Es difícil pensar una forma más estúpida de hacerse matar, una forma más imbécil –literalmente imbécil– de la violencia. Es difícil pensar que un señor que se tomó varias cervezas va a desaparecer porque quiere mostrarle a otro que es más macho. Es difícil pensar que la violencia pueda ser tan fácil, tan barata. Pero lo es, cuando la gente tiene armas.

Durante milenios la mayoría de los hombres portó armas: filos y puntas, más que nada. Era, entre otras cosas, una parte penosa del negocio de ser hombre. Y era la forma en que esa gente se relacionaba: precisabas tener un arma encima porque casi todos los demás tenían y nadie te respetaba si tú no. Alguien desarmado era un pelele muy barato. Los conflictos se arreglaban con armas: en la Edad Media europea las muertes en homicidios simples –reyertas y querellas– eran entre 50 y 100 veces más que ahora.

Siempre hubo, sin embargo, grupos sociales que quisieron limitar el porte. No lo hacían por piedad ni pacifismos violeteros sino para guardar el monopolio: los senadores romanos o los señores feudales intentaron prohibirlo a los demás. En general no lo conseguían; tuvo que venir un grupo con mucho más poder llamado Estado para arrogarse con relativo éxito el famoso “monopolio de la violencia”.
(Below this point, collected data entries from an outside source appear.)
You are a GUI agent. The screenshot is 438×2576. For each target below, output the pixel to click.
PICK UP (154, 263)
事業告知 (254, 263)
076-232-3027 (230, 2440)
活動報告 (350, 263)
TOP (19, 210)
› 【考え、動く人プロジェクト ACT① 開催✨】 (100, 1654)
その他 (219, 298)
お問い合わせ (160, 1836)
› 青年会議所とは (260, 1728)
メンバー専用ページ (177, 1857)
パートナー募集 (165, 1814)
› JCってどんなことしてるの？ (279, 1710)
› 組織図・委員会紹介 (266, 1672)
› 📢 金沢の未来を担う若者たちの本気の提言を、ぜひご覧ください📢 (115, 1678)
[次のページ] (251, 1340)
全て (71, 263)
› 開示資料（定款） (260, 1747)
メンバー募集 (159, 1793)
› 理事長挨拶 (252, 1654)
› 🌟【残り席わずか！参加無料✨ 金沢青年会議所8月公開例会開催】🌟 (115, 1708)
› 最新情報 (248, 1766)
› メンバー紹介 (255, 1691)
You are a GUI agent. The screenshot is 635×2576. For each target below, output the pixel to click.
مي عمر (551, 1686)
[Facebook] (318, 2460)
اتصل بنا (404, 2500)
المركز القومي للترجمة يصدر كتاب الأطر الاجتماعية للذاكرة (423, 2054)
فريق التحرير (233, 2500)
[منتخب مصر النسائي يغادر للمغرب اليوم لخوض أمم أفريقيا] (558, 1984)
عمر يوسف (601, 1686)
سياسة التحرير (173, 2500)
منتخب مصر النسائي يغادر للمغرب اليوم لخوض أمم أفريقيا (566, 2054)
Y así fue como poco a poco, sobre todo en Europa, empezamos a vivir sin armas. La enorme mayoría de mis vecinos y paisanos no ha disparado nunca una pistola. España, ahora, por ejemplo, es uno de los países menos violentos del mundo: 0,6 homicidios cada 100.000 personas cada año, cuando la media mundial está entre cinco y seis. En Ñamérica la situación es más compleja: en los años 80, grupos empresariales que pretendían hacer lo que hicieron siempre los ricos ñamericanos –extraer y exportar materia prima– decidieron asegurarse el monopolio de su comercio de coca armando grupos armados, muy armados: fue, en tiempos de privatizaciones, la privatización de la violencia, su uso mercantil.

Pero en el resto de los países de la región la violencia, pese a las apariencias, no excede las medias mundiales. Sí lo hace en ciertos bolsones especiales: los suburbios de Buenos Aires, por ejemplo. Allí muchos se matan por minucias: una moto, una rabieta de Navidad, un ataque de celos, mostrar que soy muy macho. Pueden hacerlo porque tienen pistolas y revólveres, la mayoría ilegales, alegales. Ahora el Gobierno del señor Milei, tan dedicado como siempre, acaba de dar un primer paso para cumplir una de sus promesas: la liberación del mercado de armas. Por un decreto –ni siquiera una ley, ni siquiera un debate– su Gobierno acaba de bajar de 21 a 18 años la edad mínima para poseer y portar armas legales; también –en medio de la austeridad más bruta– redujo los impuestos a la importación de armas de fuego y municiones. Así, dicen, “los argentinos de bien” podrán defenderse y defender sus bienes. Quizá, con un poco de suerte, en breve podamos ser como Estados Unidos de su papi Trump, donde los chicos aburridos le sacan la M-15 al suyo para ir a matar compañeritos a la escuela. O, al menos, seremos un país donde cada vez más personas intenten llevar a la práctica los insultos y amenazas que lanza sin parar su presidente.

Cuantas más armas hay, más muertes hay: es ley de Perogrullo. Pero lo más notable puede ser la ideología: la noción de que no sea el Estado el que se haga cargo de defender a las personas sino que cada una de ellas se defienda sola, como pueda. Es, en última instancia, una exacerbación de esa proclama liberal que opone a la regulación del Estado la libertad del Mercado: que se maten entre ellos, que cada cual te venda lo que pueda al precio que consiga, que te haga trabajar todo lo que te dejes, que los más grandes –que los más armados– aprovechen su tamaño para lograr ventajas. Total, lo que importa es la famosa libertad –de joder a todos los demás para sacarles lo que tienen. Es lo que hacen, parece, las personas de bien.